Single by the B-52's

from the album Good Stuff
- B-side: "Bad Influence"; "Return to Dreamland";
- Released: June 8, 1992
- Studio: Bearsville (Woodstock, New York)
- Length: 5:58
- Label: Reprise
- Songwriters: Kate Pierson; Fred Schneider; Keith Strickland;
- Producer: Don Was

The B-52's singles chronology
| "Deadbeat Club" (1990) | "Good Stuff" (1992) | "Is That You Mo-Dean?" (1992) |

= Good Stuff (The B-52's song) =

1992 single by the B-52's

"Good Stuff" is a song by American new wave band the B-52's, released in June 1992 by Reprise Records as the first single from their sixth studio album, also titled Good Stuff (1992).

==Releases and reception==
"Good Stuff" reached number 28 on the US Billboard Hot 100 on August 1, 1992, and number one on the Billboard Modern Rock Tracks chart for four weeks in July 1992. It also peaked at number two in Portugal, number 21 in the United Kingdom, number 23 in New Zealand, and number 24 in Canada.

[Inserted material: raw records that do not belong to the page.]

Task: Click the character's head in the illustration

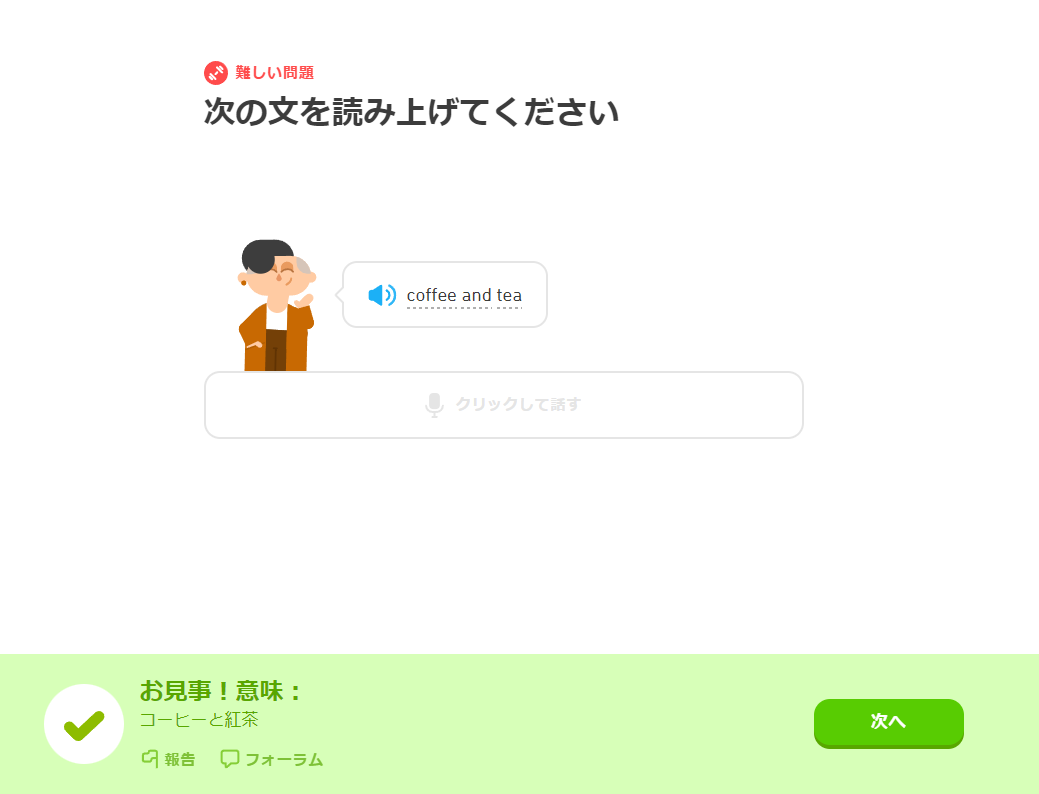Action: [276, 270]
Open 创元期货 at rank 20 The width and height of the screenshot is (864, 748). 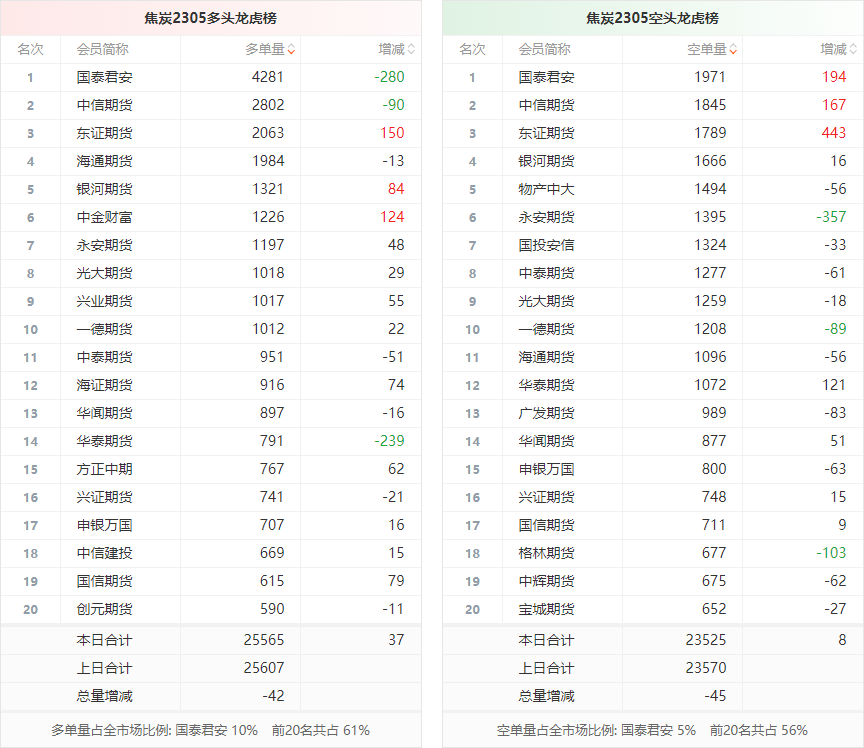pyautogui.click(x=104, y=609)
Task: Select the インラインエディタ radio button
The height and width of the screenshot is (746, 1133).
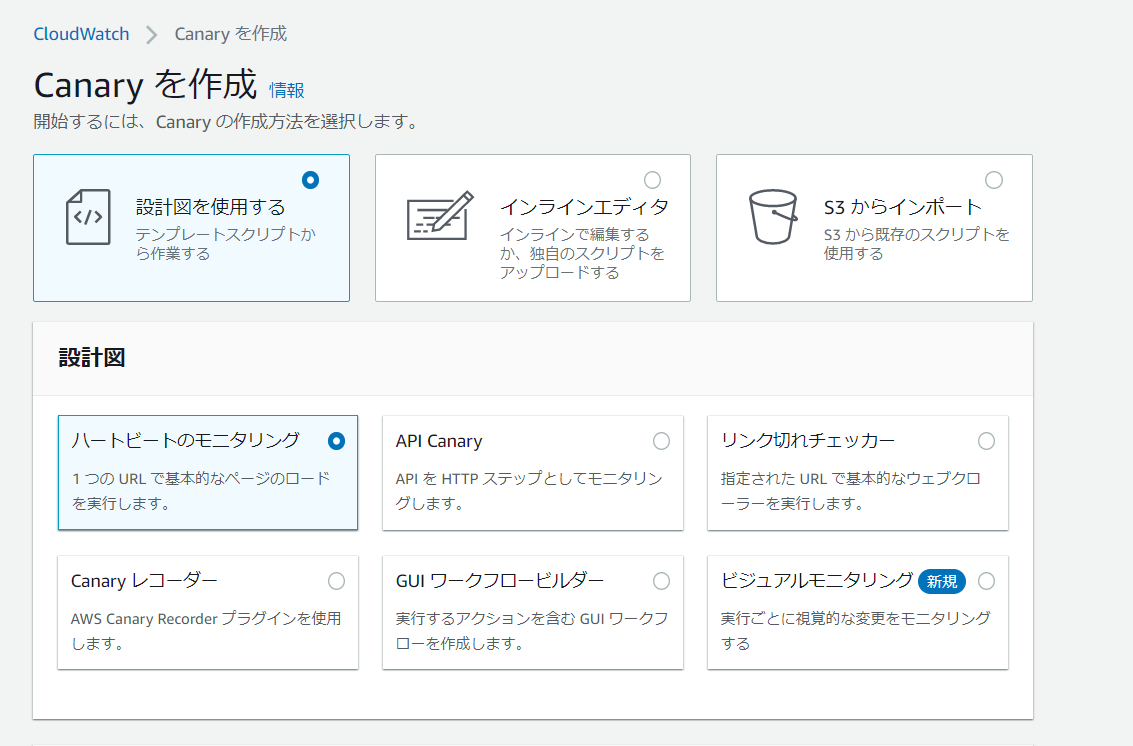Action: point(652,180)
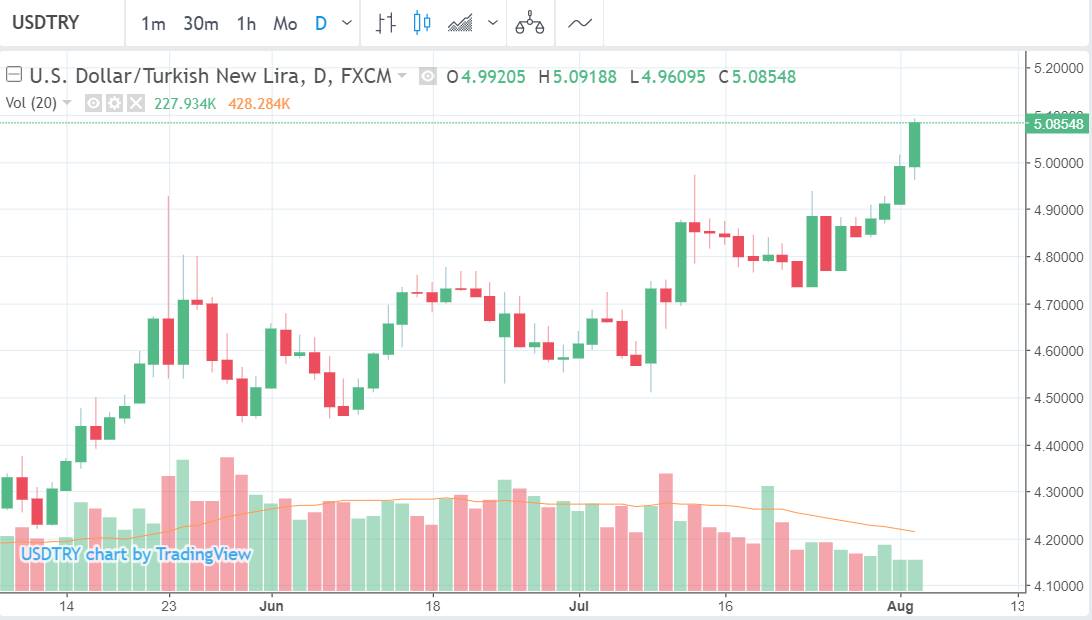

The single was released in two editions, one of which featured B-sides including instrumental non-album track "Return to Dreamland", while the other edition featured remixes.

A music video for "Good Stuff" was also released and includes a cameo appearance by RuPaul, who previously appeared in the video for "Love Shack".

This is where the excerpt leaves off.